By John Irish and Yiming Woo
PARIS (Reuters) – Senior Paris health officials said on Thursday there was reason for optimism in the fight against the new coronavirus in the worst-hit French region after the number of hospitalisations and admissions to intensive care units had begun to fall.
Paris and its suburbs account for more than a third of more than 31,700 confirmed infections in French hospitals.
Its healthcare facilities, including intensive care units, have been under severe pressure with officials scrambling to find more beds, ventilators and staff, and to spread the load of patients across the capital and its wider suburbs.

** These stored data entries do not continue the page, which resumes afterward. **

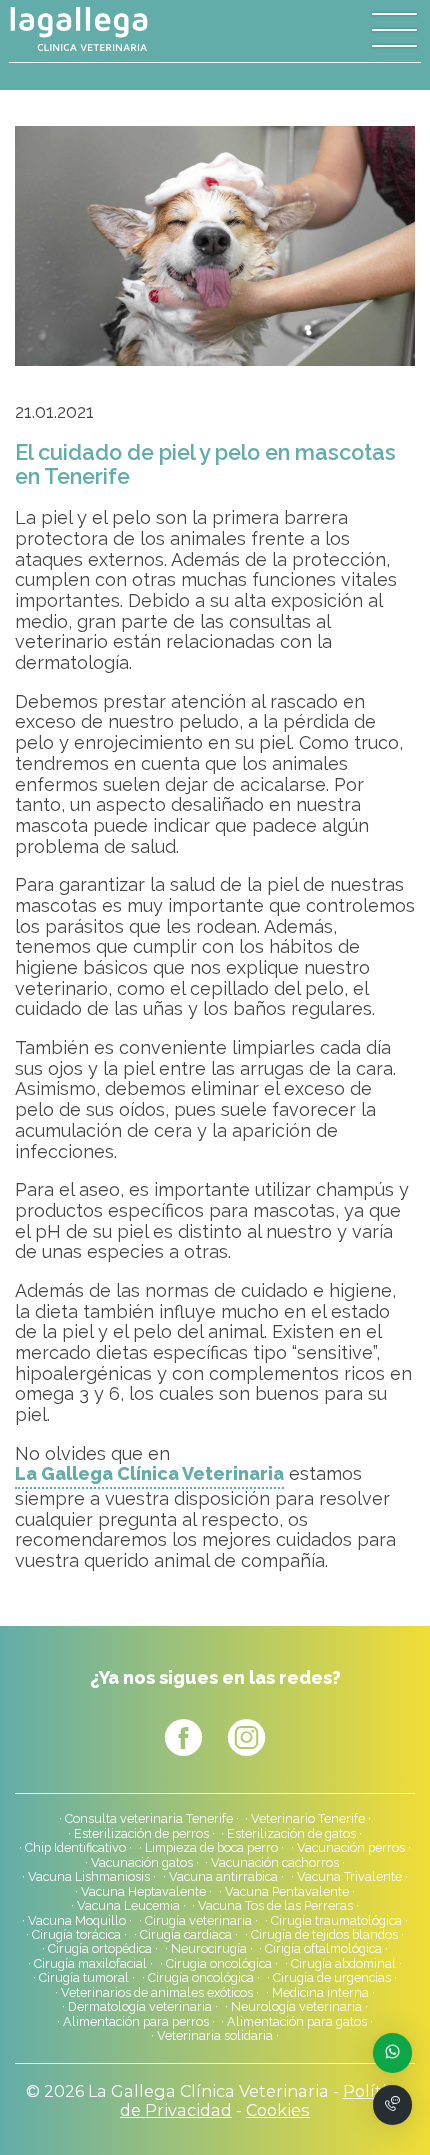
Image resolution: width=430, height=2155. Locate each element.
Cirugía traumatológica (336, 1921)
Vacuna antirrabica (223, 1877)
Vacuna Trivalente (349, 1877)
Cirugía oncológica (201, 1978)
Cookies (278, 2110)
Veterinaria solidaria (215, 2036)
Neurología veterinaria (296, 2007)
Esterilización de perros (141, 1834)
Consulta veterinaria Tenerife (149, 1819)
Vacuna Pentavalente (287, 1892)
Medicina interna (320, 1993)
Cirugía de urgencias (332, 1978)
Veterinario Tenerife (308, 1819)
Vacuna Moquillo (77, 1921)
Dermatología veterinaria (140, 2007)
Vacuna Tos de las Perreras (275, 1906)
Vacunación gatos (142, 1863)
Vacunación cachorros (275, 1863)
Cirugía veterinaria (198, 1921)
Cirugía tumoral (84, 1978)
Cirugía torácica (76, 1935)
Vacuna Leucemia (128, 1906)
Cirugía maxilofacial (90, 1964)
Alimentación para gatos (297, 2022)
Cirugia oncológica (219, 1964)
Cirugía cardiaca (186, 1935)
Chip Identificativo (75, 1848)
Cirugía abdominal (343, 1964)
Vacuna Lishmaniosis (89, 1877)
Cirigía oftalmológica (323, 1949)
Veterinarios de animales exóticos (157, 1993)
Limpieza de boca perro (211, 1848)
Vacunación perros (351, 1848)
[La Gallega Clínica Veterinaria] (112, 29)
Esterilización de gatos (291, 1834)
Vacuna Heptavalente (143, 1892)
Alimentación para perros (136, 2022)
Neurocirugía (209, 1949)
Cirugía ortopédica (100, 1949)
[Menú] (395, 31)
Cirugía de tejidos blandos (324, 1935)
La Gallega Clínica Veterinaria (149, 1474)
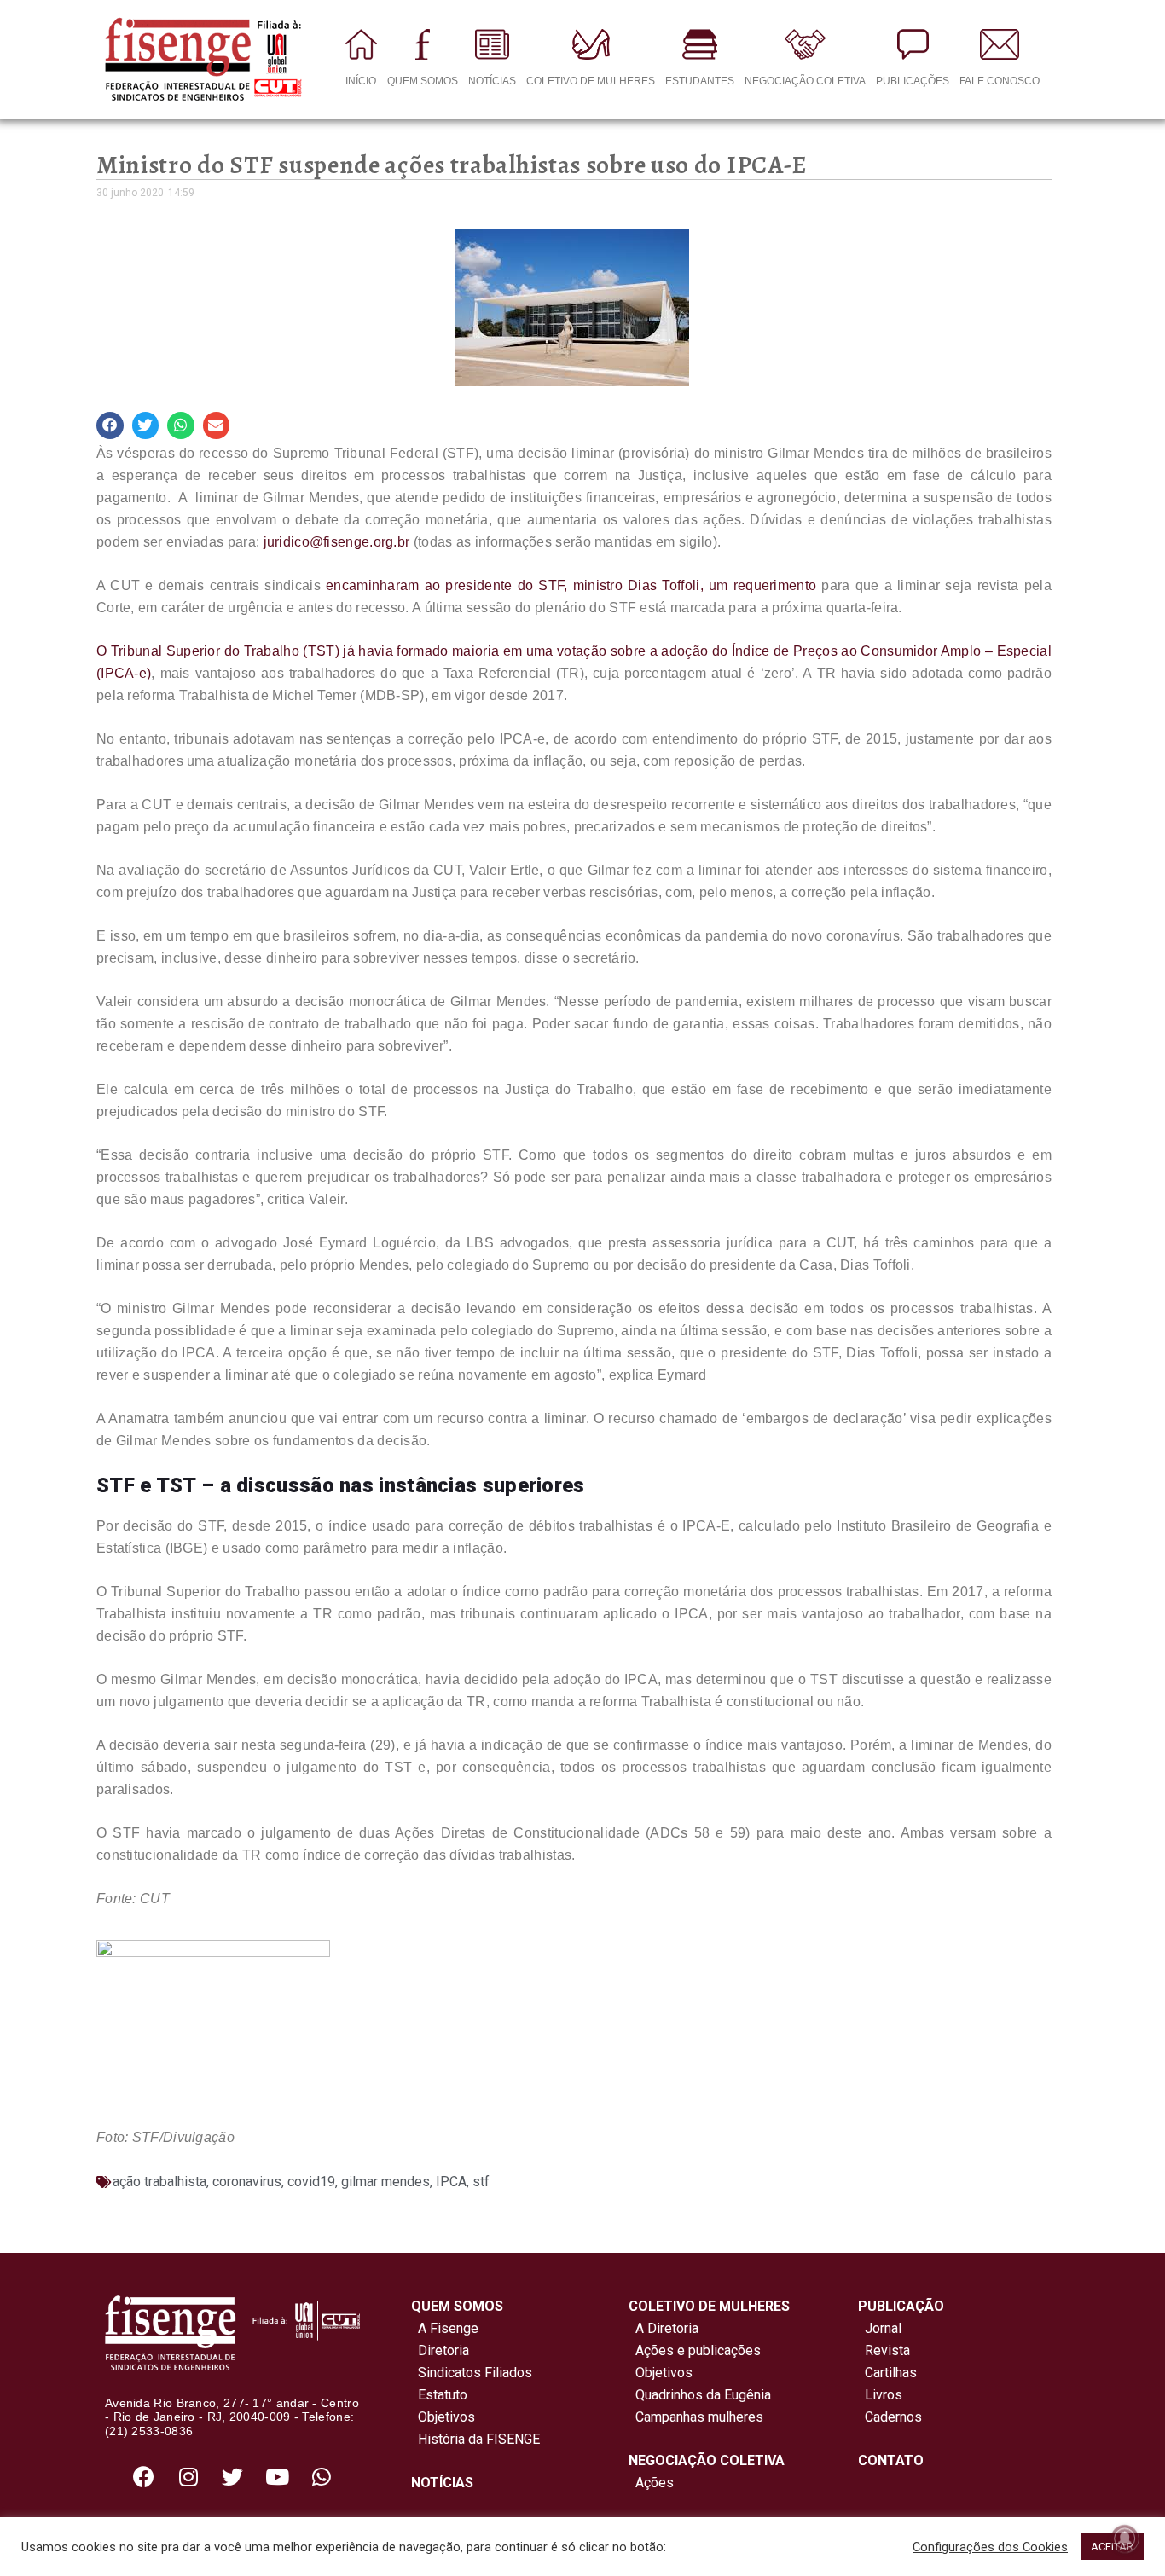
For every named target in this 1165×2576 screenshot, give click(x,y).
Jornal (883, 2328)
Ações (651, 2483)
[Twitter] (233, 2477)
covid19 (311, 2182)
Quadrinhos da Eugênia (700, 2395)
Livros (883, 2395)
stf (481, 2182)
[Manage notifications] (1125, 2538)
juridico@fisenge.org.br (337, 542)
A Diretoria (663, 2328)
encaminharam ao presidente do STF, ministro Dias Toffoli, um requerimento (571, 585)
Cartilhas (891, 2373)
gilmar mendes (385, 2182)
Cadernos (893, 2417)
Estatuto (439, 2395)
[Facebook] (144, 2477)
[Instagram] (188, 2477)
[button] (110, 425)
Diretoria (440, 2350)
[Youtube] (277, 2477)
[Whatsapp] (321, 2477)
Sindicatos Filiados (471, 2373)
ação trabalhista (159, 2182)
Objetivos (443, 2417)
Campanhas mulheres (696, 2417)
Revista (887, 2350)
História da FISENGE (475, 2439)
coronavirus (246, 2182)
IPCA (451, 2182)
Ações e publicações (695, 2350)
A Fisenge (444, 2328)
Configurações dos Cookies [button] (990, 2547)
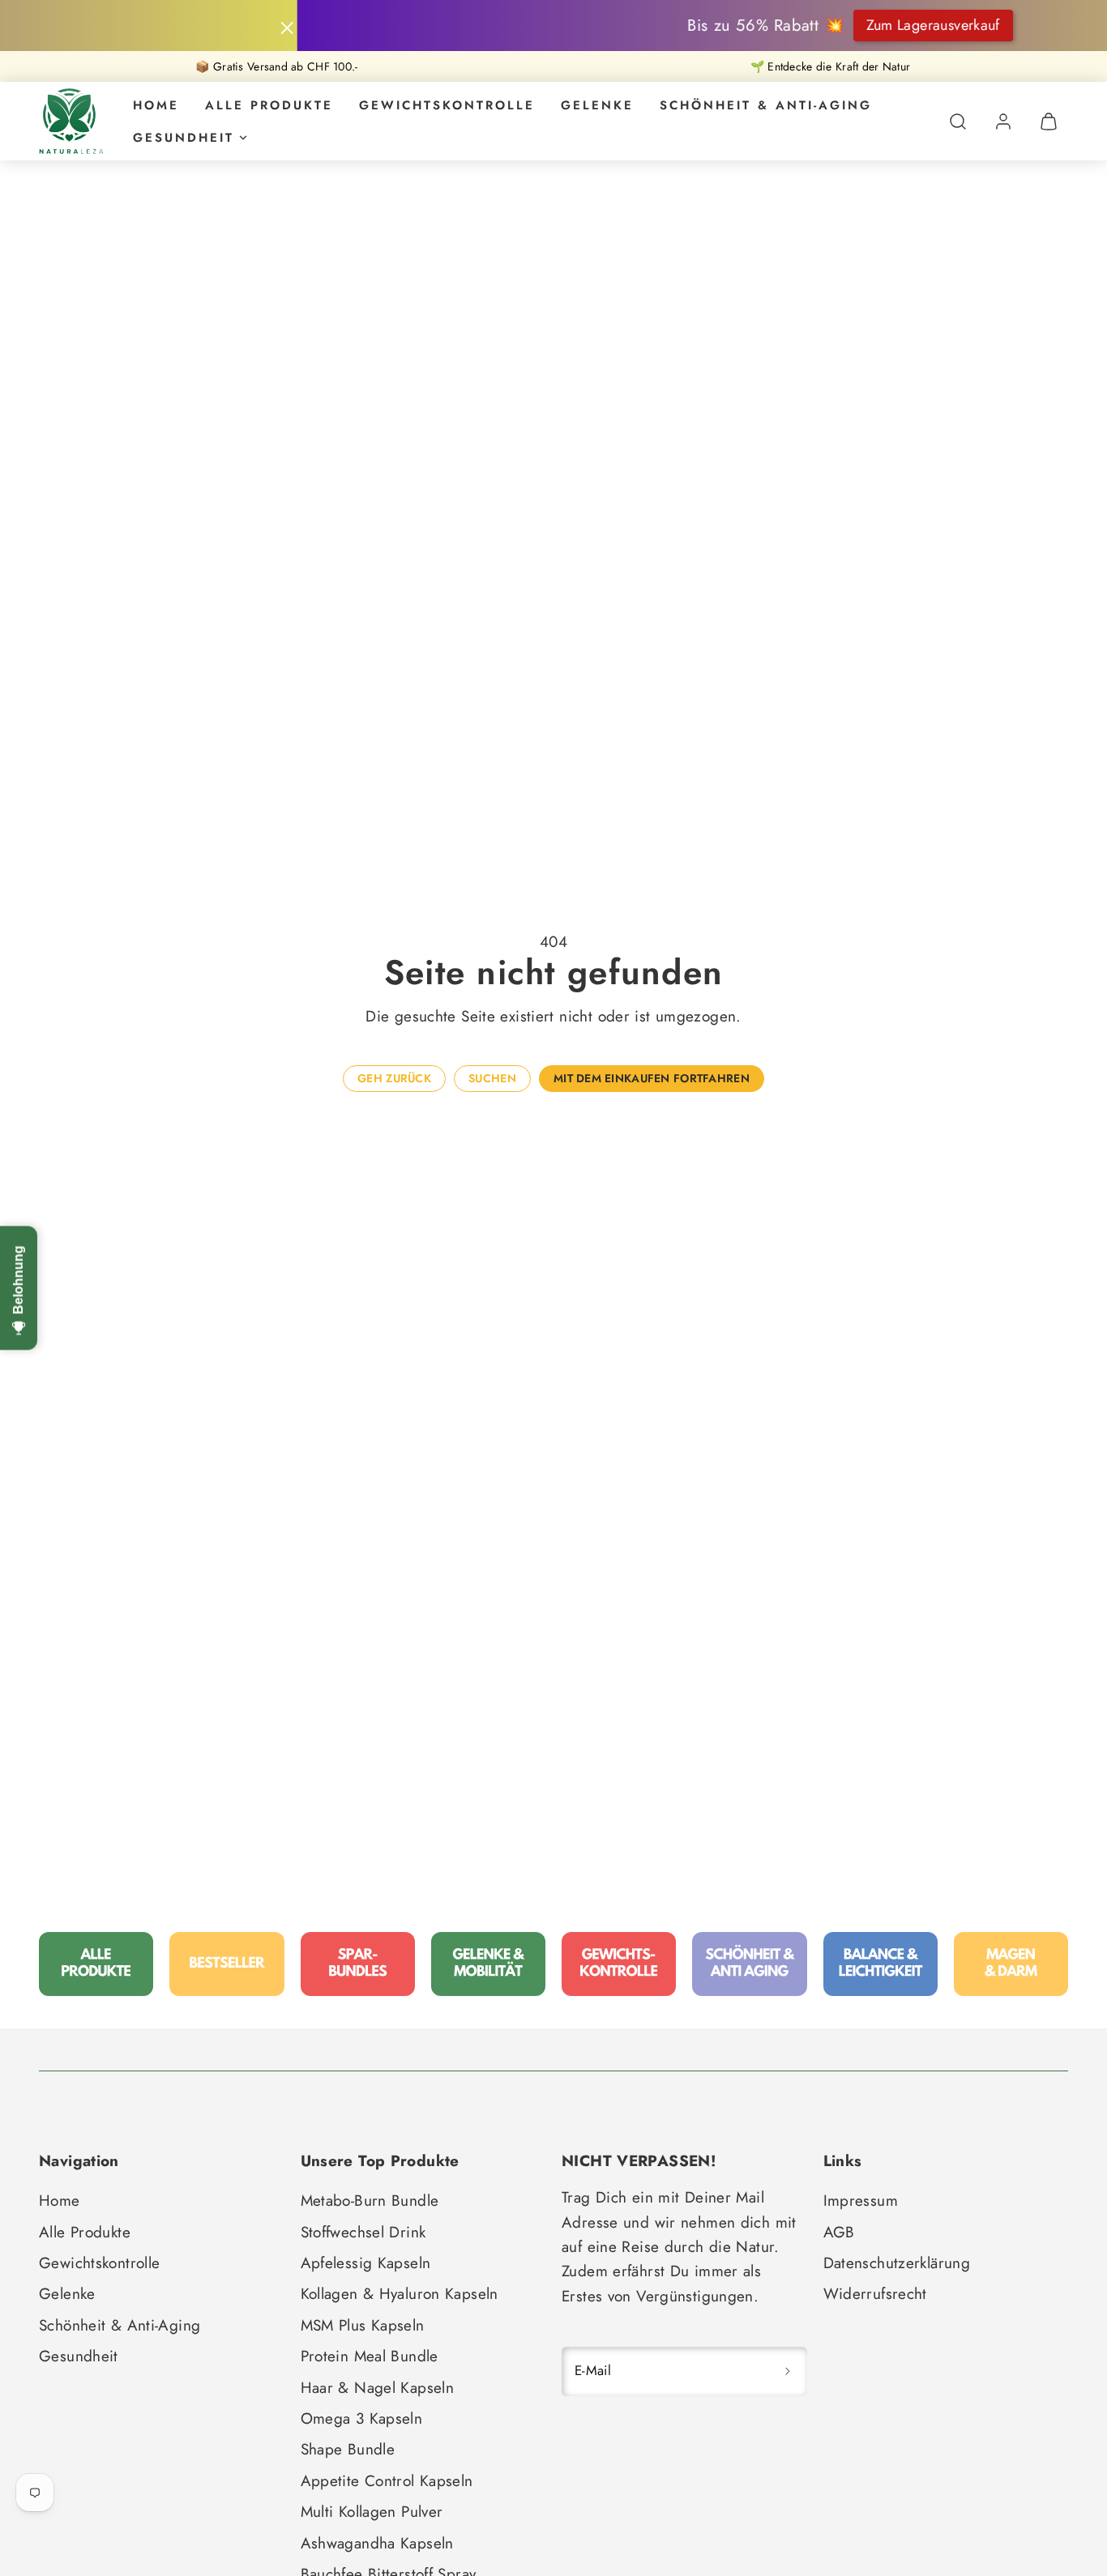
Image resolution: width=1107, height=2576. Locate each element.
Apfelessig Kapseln (366, 2263)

Almost 40% of France’s 10,600 hospital deaths have been in the region and some 2,500 people remain in intensive care. However, since the country was put into lockdown on March 17, the indications are that the situation is improving.
The national Public Health Authority on Wednesday recorded for the first time a drop in hospital admissions due to the COVID-19 disease.
“The deaths continue, but in the medical sector the deceleration is extremely clear,” Bertrand Godeau, internal medicine chief at the Mondor hospital, told reporters in a conference call on Thursday.
“This is a positive message. We have to continue the confinement until mid-May because the health professionals are seeing some palpable results.” Bruno Riou, who heads up the Paris hospitals’ crisis team, said they had seen in recent days a sharp drop in the number of coronavirus-linked emergency calls and a fall in the number of hospital admissions.
He added that in the capital, the number of intensive care cases had fallen about 3% on Thursday to 1,000.
Doctors said that while they were beginning to come down from the coronavirus plateau, they were now preparing for a potential flood of other patients forced to put off urgent treatment and operations because of the coronavirus wave.
At the private Institut Mutualiste Montsouris clinic in Paris, which had been overwhelmed with coronavirus patients, the situation on Thursday was calm, underscoring the change on the ground. However, there remain concerns that there could be an uptick in cases should the national lockdown end too quickly.
“It’s true that there is less flow of intensive care patients and the fact that there is more and more space in the Paris region has given us some breathing room,” anaesthetist-intensive care doctor Jean-Luc Leguillou told Reuters.
“The problem is that we are still waiting to know whether there will be a second wave or not. The advantage of having this confinement for now is to avoid that second wave.”